On Monday 15 October 2007 18:04, Rob Landley wrote:
> On Sunday 14 October 2007 8:45:03 pm Theodore Tso wrote:

> > > excuse for conflating different categories of devices in the first
> > > place.
> >
> > See the thinkpad Ultrabay drive example above.
>
> Last week I drove my laptop so deep into swap (with a "make -j" on qemu)
> that after half an hour trying to repaint my kmail window, it locked solid.
> Again.  You'd think the oom killer would come to the rescue, but it didn't.
> Maybe Ubuntu disabled it.  I have _2_gigs_ of ram in this sucker, on a
> stock Ubuntu 7.04 install (with the "upgrade all" tab pressed a few times),
> and yet I managed to make it swap itself to death one more time.
>
> Virtual memory isn't perfect.  I've _always_ been able to come up with
> examples where it just doesn't work for me.  This doesn't mean VM
> overcommit should be abolished, because it's useful more often than not.

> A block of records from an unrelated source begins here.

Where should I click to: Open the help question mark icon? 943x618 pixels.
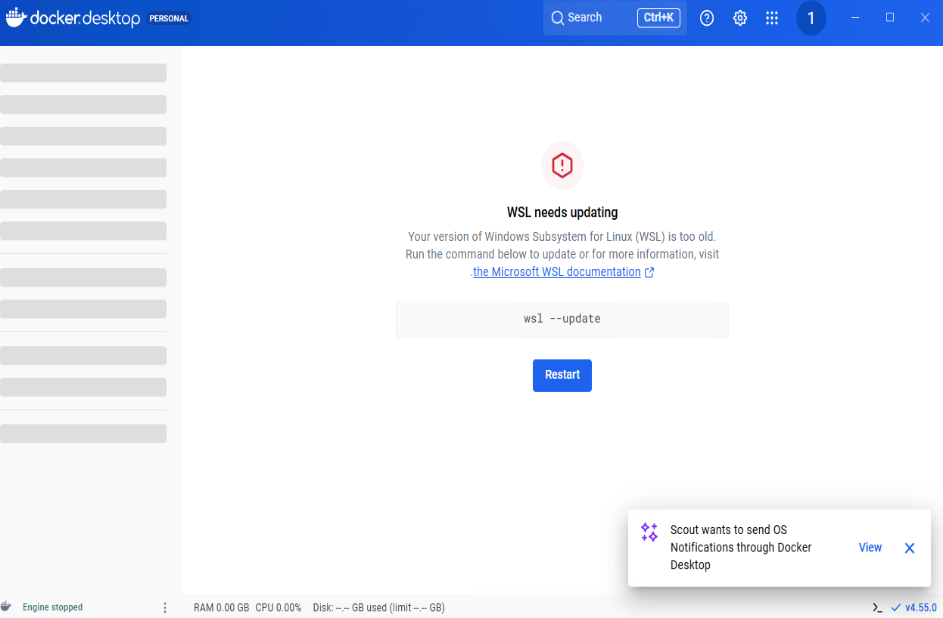point(707,18)
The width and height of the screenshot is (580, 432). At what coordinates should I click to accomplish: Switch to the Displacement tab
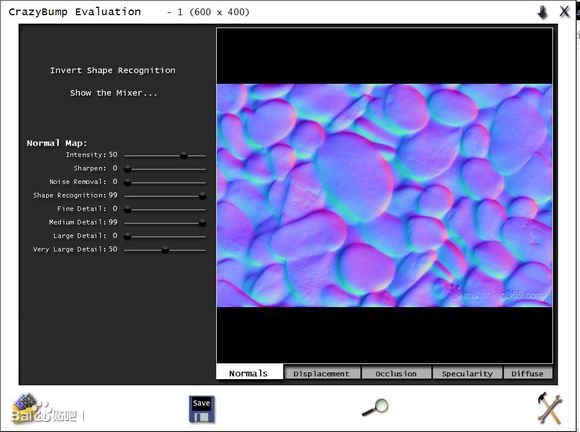(x=321, y=373)
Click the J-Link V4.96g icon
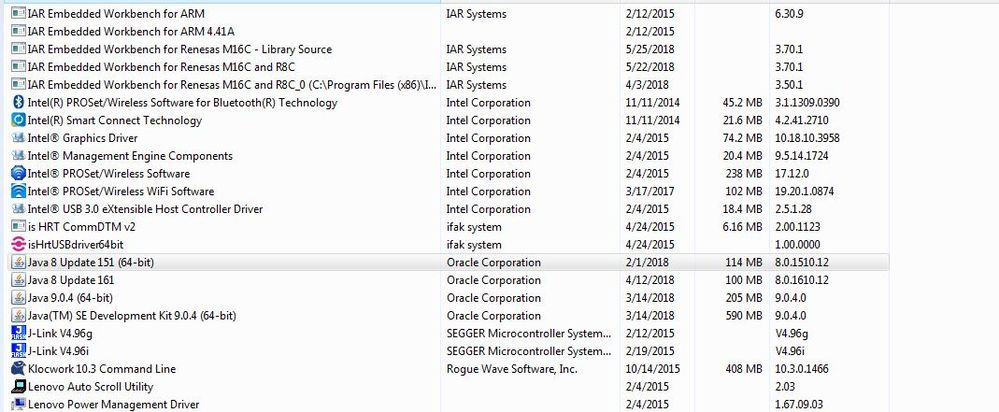This screenshot has width=999, height=412. coord(18,333)
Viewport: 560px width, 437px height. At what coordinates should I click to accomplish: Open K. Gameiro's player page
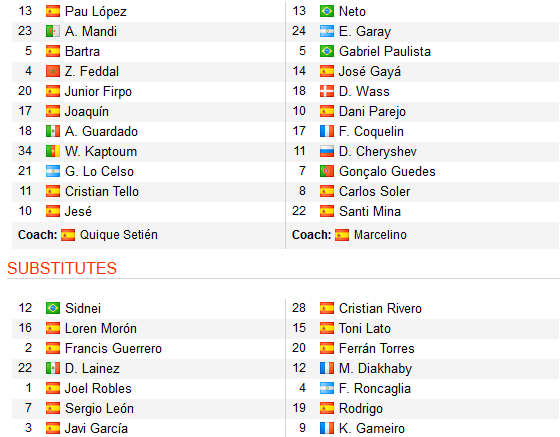[x=372, y=428]
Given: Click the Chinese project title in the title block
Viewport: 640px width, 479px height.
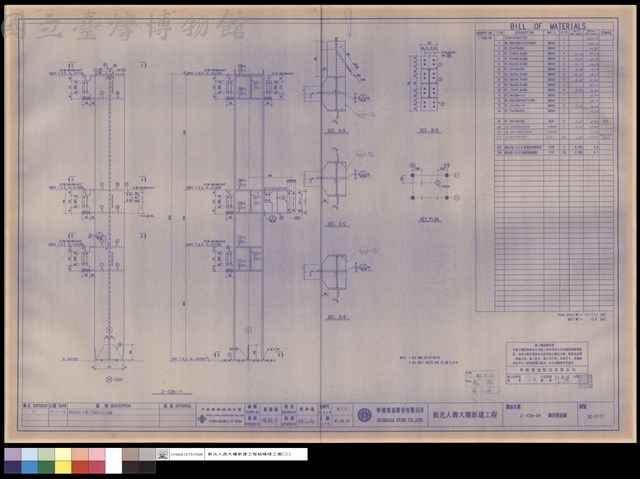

I hate to go completely offtopic here, but disks are so incredibly
slow when compared to RAM that there is really nothing the kernel
can do about this. Presumably the job will finish, given infinite
time.

How much swap do you have configured? You really shouldn't configure
so much unless you do want the kernel to actually use it all, right?
Because if we're not really conservative about OOM killing, then the
user who actually really did want to use all the swap they configured
gets angry when we kill their jobs without using it all.

Would an oom-kill-someone-now sysrq be of help, I wonder?